John Rambo
Lorsque j’ai su que le quatrième opus de l’ex-béret vert allait sortir, je me suis dit qu’il ne fallait pas
que je loupe cela…J’ai trainé un peu, puis me suis décidé, ayant été un très grand Fan de Stallone
durant mon adolescence.
Oui, j’avoue, ma première cassette vidéo achetée fut « Rambo 2 « que je visionnais rarement au début,
puisque nous n’avions pas de magnétoscope, et que je profitais d’un passage chez ma sœur adorée pour utiliser un combi professsionnel TV-Magnétoscope.Je vous parle d’un temps que les moins de 20
ans ne peuvent pas…comprendre, à l heure des lecteur MP4, PSP et autre lecteur divix portable.
Bref, quoiqu’on en pense, et malgré les critiques acerbes, Rambo reste pour moi un héros, simple
( voire j’avoue simpliste ) , efficace , vengeur et musclé .
Après s’être battu contre le shérif d’une ville américaine bien pensante dans l’épisode 1, puis
redoré le blason de l’Amérique en récupérant des prisonniers du Vietnam dans l’épisode 2, et enfin sauver son mentor ( Le colonel Trautman )
des griffes d’un général Russe sanguinaire en Afghanistan dans l’épisode 3, qu’allait il donc bien arriver à Rambo ?
John Rambo s'est retiré dans le nord de la Thaïlande, où il mène une existence simple dans les
montagnes et se tient à l'écart de la guerre civile qui fait rage non loin de là, sur la frontière entre la
Thaïlande et la BirmanieUn groupe d’humanitaire vient lui demander de les conduire en
Birmanie avec son bateau.Après avoir refusé il accepte.

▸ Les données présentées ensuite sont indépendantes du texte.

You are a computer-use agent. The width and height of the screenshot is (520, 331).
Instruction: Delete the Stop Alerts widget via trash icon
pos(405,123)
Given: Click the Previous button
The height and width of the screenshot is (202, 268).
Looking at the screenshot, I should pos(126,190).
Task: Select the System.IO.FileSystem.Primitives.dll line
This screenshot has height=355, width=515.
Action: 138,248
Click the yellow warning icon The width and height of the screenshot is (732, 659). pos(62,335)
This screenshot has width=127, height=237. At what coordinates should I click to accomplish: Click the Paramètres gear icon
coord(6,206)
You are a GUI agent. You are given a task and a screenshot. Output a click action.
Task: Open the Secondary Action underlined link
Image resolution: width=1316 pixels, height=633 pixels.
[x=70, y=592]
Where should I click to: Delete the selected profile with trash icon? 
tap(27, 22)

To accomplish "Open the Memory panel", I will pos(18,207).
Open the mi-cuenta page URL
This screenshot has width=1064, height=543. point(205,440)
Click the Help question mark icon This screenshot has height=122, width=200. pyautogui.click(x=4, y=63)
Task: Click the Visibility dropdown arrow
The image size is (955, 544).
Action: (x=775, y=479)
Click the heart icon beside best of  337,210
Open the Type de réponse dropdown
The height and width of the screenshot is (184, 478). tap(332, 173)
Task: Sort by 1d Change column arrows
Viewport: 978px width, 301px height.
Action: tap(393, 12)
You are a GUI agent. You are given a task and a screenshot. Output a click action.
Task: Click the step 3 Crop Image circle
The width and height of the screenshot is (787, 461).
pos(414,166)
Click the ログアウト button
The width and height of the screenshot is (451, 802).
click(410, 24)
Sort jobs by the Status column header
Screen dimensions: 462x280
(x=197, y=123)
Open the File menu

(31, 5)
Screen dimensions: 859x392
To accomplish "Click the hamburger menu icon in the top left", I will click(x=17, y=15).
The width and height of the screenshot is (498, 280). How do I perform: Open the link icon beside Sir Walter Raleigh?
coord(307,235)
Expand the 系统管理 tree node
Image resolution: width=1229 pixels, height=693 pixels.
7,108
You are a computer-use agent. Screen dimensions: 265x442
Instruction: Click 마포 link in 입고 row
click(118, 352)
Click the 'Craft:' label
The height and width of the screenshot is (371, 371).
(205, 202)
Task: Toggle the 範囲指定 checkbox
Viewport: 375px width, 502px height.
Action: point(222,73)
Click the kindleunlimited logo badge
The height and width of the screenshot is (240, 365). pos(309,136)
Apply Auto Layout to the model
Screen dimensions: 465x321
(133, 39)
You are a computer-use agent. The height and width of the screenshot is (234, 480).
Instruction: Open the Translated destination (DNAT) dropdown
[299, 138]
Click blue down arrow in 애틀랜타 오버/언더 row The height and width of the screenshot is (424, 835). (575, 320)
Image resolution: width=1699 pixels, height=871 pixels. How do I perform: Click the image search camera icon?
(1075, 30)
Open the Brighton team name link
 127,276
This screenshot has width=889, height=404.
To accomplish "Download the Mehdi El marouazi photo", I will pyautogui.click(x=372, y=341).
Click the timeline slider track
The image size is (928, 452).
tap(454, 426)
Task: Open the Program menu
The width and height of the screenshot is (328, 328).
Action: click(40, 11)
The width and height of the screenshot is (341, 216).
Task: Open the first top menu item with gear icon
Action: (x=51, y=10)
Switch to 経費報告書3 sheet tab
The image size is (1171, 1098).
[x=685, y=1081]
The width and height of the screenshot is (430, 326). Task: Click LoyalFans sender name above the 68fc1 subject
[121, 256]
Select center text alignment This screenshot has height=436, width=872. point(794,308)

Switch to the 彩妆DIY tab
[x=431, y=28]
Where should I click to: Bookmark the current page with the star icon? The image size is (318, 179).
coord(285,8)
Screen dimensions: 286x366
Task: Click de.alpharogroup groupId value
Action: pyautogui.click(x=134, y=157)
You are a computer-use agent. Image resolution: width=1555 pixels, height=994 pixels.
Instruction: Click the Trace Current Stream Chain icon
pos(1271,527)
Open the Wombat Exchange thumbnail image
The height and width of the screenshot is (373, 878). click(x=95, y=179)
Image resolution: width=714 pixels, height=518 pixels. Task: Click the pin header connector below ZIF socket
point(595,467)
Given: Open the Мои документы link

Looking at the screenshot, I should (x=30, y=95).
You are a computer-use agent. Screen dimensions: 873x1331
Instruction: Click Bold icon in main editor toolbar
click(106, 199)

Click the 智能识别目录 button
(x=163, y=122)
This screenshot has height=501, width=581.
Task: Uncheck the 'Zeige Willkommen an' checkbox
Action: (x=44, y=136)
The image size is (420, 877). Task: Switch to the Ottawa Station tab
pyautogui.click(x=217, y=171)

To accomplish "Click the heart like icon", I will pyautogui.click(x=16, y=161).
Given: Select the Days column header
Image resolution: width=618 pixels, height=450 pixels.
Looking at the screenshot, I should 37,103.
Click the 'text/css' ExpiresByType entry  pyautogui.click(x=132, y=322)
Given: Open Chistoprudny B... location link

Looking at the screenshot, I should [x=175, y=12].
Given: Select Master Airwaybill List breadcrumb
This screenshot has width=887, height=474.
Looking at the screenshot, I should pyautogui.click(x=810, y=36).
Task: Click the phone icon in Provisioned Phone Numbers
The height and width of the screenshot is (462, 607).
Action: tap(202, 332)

Mais les humanitaires sont faits prisonniers , massacrés pour certains lors d’une attaque
de l’armée Birmane ou l’objectif est de tuer le maximum de population, issue du peuple Karen, et systématiquement massacrée par le pouvoir en place.
Une nouvelle fois sollicité pour conduire un groupe de mercenaires qui va tenter de les délivrer, John Rambo va
redevenir une machine a tuer…
J’ai adoré ce film, car malgré un Stallone vieillissant , ce film respecte l’esprit du personnage,
torturé psychologiquement par ce qu’il a vécut.Ce film est très violent, extrêmement violent.Et cette
violence est filmée tel que pourrait le faire un journaliste au cœur d’un conflit barbare
( je ne parle pas des images édulcorées que la TV montre d’un conflit).Les images sont dures,
parfois difficiles, et font ressortir d’une façon extraordinaire ce que la guerre a d’inhumaine,
cruelle, sanguinaire.
J’avoue que je ne m’attendais pas du tout a un film de la sorte, mais j’ai adoré.Et pour répéter ce que j ai dit au
debut de cet article, Rambo reste un héros, simple, efficace, vengeur.